EXERCISE DIRECTIONS
Find the word "agent" in the records below. List each line containing it.

*** AVAILABLE DATA Section Begins ***

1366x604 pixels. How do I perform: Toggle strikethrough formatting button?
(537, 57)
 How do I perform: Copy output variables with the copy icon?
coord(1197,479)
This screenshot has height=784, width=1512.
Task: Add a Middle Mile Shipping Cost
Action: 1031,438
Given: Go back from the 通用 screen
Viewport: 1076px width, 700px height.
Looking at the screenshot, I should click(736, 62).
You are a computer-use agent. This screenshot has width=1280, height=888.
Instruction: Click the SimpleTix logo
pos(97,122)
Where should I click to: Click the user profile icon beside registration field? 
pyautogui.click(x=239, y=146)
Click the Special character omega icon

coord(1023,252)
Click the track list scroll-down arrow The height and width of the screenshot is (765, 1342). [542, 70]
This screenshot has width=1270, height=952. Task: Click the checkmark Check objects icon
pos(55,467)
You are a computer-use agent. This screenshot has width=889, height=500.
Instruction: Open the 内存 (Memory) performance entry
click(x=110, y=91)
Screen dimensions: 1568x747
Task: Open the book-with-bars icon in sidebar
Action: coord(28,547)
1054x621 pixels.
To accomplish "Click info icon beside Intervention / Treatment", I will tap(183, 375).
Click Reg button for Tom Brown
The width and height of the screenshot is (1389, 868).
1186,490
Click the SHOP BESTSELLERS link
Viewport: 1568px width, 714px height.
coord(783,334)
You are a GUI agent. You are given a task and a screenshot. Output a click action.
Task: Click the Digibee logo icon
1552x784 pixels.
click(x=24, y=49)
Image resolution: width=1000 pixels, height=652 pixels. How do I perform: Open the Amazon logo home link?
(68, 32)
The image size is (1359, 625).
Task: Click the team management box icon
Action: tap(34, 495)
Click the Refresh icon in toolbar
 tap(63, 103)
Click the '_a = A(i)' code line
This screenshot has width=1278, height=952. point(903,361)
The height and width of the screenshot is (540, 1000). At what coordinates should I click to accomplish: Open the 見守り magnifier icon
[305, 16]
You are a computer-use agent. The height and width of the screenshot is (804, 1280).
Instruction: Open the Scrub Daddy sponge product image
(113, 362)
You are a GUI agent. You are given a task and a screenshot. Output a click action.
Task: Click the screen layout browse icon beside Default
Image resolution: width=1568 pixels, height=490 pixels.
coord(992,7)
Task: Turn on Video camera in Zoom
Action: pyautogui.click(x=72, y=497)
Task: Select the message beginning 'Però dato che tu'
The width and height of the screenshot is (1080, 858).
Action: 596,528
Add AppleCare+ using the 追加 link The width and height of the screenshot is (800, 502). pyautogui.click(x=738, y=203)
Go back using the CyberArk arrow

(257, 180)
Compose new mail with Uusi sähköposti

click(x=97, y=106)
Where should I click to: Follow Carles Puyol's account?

*** AVAILABLE DATA Section Ends ***

RESULT FOR THIS TASK
You are a computer-use agent. This screenshot has width=1280, height=888.
You are a computer-use agent. This screenshot has width=889, height=500.
You are a GUI agent. You are given a task and a screenshot. Output a click action.
You are a computer-use agent. The height and width of the screenshot is (804, 1280).
You are a GUI agent. You are given a task and a screenshot. Output a click action.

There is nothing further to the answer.